Anyway before the flea market opened about 6 or 7 guys swarmed my booth and were interested in the planes. They were arguing among themselves about biding before the place opened and that it wasn’t allowed. Then at the exact moment or seconds before it officially opened one of the guys came back and offered me $50 for the whole box. And I being a stupid kid sold it. Within minutes of him leaving the others showed up and were very upset at what I sold it for. They said they were willing to go as high $800 if a bidding war broke out. 

So here is the plane that I started to cleanup and restore a little. It has some issues with the handles and I don’t know if it’s going to be worth anything when I finish, but it works. :smile:


----------



## Sleeper (Mar 24, 2009)

*I need new tote and knob for my 605*

My knob has mushroomed from years of tightening and I broke my handle a few years ago when it fell off my peg board (I hate pegboards :thumbdown. Is there some place I could buy a set?

I could make a new knob, but I’m not so sure about the handle, tot, or whatever it’s called

















http://www.leevalley.com/US/wood/page.aspx?p=48302&cat=1,41182,48302


----------



## ACP (Jan 24, 2009)

Any Stanley #5 knob or tote will fit that plane. That's a beautiful looking Bedrock. Go on ebay and get some handles or go find a cheap #5 with some rosewood and steal the tote and knob. If you file the mouth of this plane I'm going to hunt you down. These things regularly go for $100.00 + on ebay depending on the condition. Totes, knobs, blades...all easy replacements, with OEM parts or aftermarket. If it were me I'd scavange some parts off a $10 #5 and then order the veritas blade/chip breaker combo. Provided the sole is flat that it. How hard of a drop did it take. Use a 2 straight edges like you would on a board to check for flatness or twist in the sole. If it's not out of whack (or too bad out of whack) it'd be worth investing $50 in to fix up. Not only is it a beautiful plane but he sentimental value is through the roof.


----------



## Dave Paine (May 30, 2012)

You can purchase these, but I get a lot of enjoyment from making the items.

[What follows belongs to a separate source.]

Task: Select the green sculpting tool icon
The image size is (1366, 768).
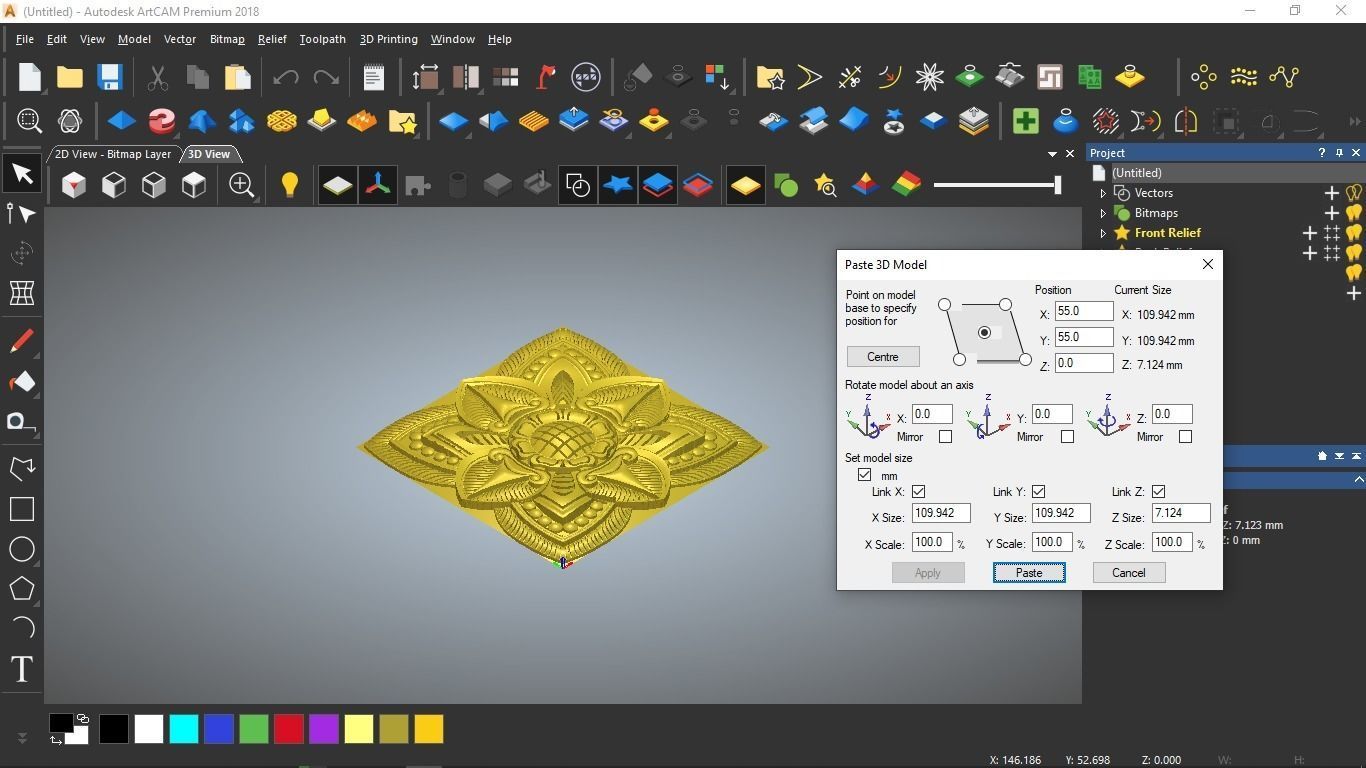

http://www.antique-used-tools.com/comparts.htm

Lee Valley has the template for the tote (handle). Key is to drill the hole while the blank is a rectangle.

See this post.
http://www.woodworkingtalk.com/f11/stanley-plane-handle-template-42492/

Within the above post is a link by TimeTestedTools for his detailed description with excellent pictures for how to make a tote.

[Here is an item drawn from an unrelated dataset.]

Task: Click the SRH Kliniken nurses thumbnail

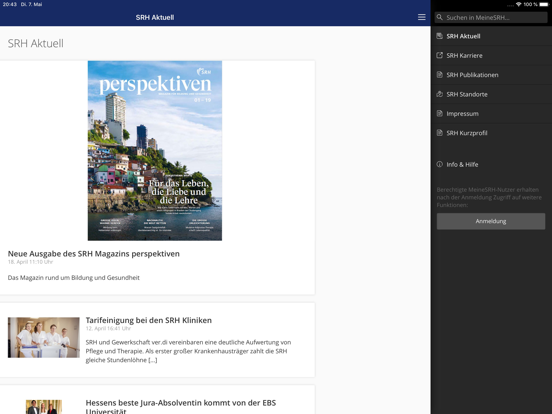Action: tap(44, 337)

I recently made new knob and tote for two planes.

The rust bucket
http://www.woodworkingtalk.com/f11/latest-rust-bucket-plane-43433/

A #7
http://www.woodworkingtalk.com/f11/hand-plane-lot-purchase-finale-7-a-43206/


----------



## Sleeper (Mar 24, 2009)

It landed upside down bending the top of the blade and breaking the tote. I think the blade took most of the shock and I did use a straight edge to see if anything else bent. So I think with a new blade and tote, it should be good as new. Oh and also a new knob.

I found this template at LeeValley and I’m thinking I might try to make a new tote unless I can find one.

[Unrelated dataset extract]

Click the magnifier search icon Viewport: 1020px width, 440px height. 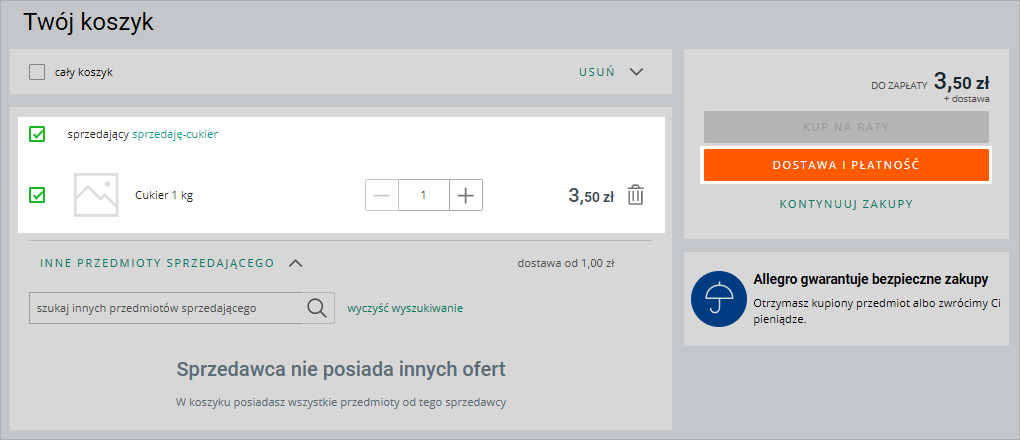tap(317, 308)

http://www.leevalley.com/US/html/16j4010k.pdf


----------



## Sleeper (Mar 24, 2009)

Dave I guess we must have posted at the same time because I didn’t notice that you had also posted the LeeValley template, Thanks


----------



## jigs-n-fixtures (Apr 28, 2012)

Highland Woodworking has replacement rosewood handle sets for $40.


----------



## Sleeper (Mar 24, 2009)

*Model Verification needed*

I need to verify for sure that I actually have a Stanley Bedrock No.605 plane because I noticed that the LEVER CAP says SARGENT V-8-M. I can’t believe I didn’t notice this before.

I looked at a lot of SARGENT planes on eBay and they don’t have the No 605 on the back so I believe that somehow the lever cap got mixed up with one I sold at the flea market.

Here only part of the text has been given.